La meta veraniega preferida de las familias es naturalmente la playa: la diversión para los más pequeños está garantizada, así como los beneficios para su salud. Pero también en los momentos de ocio en la orilla es necesario mantener un nivel de atención elevada. Enumeramos algunas normas que cabe respetar para gestionar de la mejor forma posible a los niños de 1 a 3 años en la playa.

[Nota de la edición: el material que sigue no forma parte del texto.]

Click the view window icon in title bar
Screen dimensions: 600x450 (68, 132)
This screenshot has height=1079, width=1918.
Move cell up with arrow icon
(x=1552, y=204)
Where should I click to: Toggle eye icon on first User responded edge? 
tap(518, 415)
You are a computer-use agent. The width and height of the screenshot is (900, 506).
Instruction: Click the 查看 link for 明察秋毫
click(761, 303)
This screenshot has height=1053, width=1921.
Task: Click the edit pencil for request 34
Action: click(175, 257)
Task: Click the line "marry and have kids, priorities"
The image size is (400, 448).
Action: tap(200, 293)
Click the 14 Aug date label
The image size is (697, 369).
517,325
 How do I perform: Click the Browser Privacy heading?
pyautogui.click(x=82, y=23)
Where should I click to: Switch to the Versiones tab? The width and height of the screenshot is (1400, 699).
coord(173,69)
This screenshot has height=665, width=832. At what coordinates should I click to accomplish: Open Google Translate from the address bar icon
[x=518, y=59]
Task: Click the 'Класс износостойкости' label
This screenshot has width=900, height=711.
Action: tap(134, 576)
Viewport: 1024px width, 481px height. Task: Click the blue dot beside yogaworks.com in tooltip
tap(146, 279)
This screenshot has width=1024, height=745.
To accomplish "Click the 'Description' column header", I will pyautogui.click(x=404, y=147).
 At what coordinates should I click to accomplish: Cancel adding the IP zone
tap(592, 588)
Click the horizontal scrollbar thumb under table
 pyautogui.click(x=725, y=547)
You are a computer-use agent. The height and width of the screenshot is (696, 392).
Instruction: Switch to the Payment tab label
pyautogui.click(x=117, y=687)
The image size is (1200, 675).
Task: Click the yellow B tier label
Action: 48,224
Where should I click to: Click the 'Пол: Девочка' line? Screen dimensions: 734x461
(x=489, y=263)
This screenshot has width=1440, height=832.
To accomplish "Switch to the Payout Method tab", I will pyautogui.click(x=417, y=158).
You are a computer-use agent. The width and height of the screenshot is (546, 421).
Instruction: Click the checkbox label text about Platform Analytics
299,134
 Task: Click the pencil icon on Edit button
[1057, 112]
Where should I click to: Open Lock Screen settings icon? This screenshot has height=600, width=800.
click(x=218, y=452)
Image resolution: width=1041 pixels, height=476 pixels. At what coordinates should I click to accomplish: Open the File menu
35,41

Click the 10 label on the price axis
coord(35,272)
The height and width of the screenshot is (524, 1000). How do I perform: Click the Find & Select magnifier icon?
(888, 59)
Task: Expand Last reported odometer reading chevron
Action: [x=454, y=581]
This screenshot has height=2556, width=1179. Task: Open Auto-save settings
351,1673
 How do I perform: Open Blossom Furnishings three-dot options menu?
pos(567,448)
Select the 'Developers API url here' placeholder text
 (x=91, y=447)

"Las cremas solares en spray son más cómodas de aplicar; las de color permiten tener la seguridad de cubrir todo el cuerpo del niño. "

Tipo de playa

Es mejor elegir una playa equipada, para poder disfrutar de comodidades útiles para las familias y de servicios higiénicos cercanos y limpios. Buscar uno que disponga de baños con cambiador y a ser posible con una zona de juegos reservada; en cualquier caso es importante disponer de una ducha cerca. Necesitará por lo menos una tumbona con sombrilla para el descanso de los niños (y de los padres). Deje que los más pequeños caminen descalzos por la playa, tanto si es de arena como de guijarros, sin sandalias o zapatos porque les ayudará a reforzar los pies y se sentirán libres.

Las horas más adecuadas

Es necesario evitar los momentos más cálidos de la jornada. Las horas mejores son de las 9 a las 11 y de las 17 a las 19, cuando el sol todavía no está al máximo o empieza a esconderse y en las playas hay menos gente, para disfrutar de un ambiente más seguro y relajante.

El baño

Los baños de los niños son más que nada breves inmersiones del pecho hacia abajo y juegos en la orilla, por tanto no es necesario esperar dos horas desde la última comida. Si durante los primeros días conviene hacerlos entrar en agua de forma gradual, mojando primero la barriga y el cuello, y aumentar poco a poco el tiempo de permanencia, luego los niños tienden a autorregularse. Para saber cuándo es necesario hacerlos salir del agua, es suficiente observar los labios y las manos: se los labios tienden al morado y la piel de las manos está arrugada, ha llegado la hora de hacer una pausa.

Protección de la piel

Es imprescindible una crema protectora estudiada especialmente para ellos y se debe aplicar cada dos horas. Escucha las sugerencias del pediatra, recordando que para los recién nacidos es mejor optar por un factor de protección 60, mientras para los niños de 2-3 años va bien un factor 30-40. La crema tiene que contener elementos nutritivos para la piel, que puede irritarse a causa del contacto con el sol y la arena. Las cremas solares en spray son más cómodas de aplicar; las de color permiten tener la seguridad de cubrir todo el cuerpo del niño. Aunque durante los primeros tres días puede ser útil proteger a los más pequeños con una camiseta blanca de algodón, luego será suficiente protegerlos con la crema.

El equipamiento

Una bolsa para ir a la playa tiene que cargar con todo lo necesario para pasar un par de horas: la crema, una toalla para playa suave o de microfibra para evitar enrojecimientos de la piel y los juguetes (aunque en cantidad reducida). No olvidar llevar un sombrero y vestidos de recambio, eventuales pañales para después de la ducha y toallitas húmedas. Para las picaduras de insectos conviene llevar siempre una pomada antihistamínica. Los mejores alimentos para una merienda son fruta, zumos y agua, no helada y sin gas.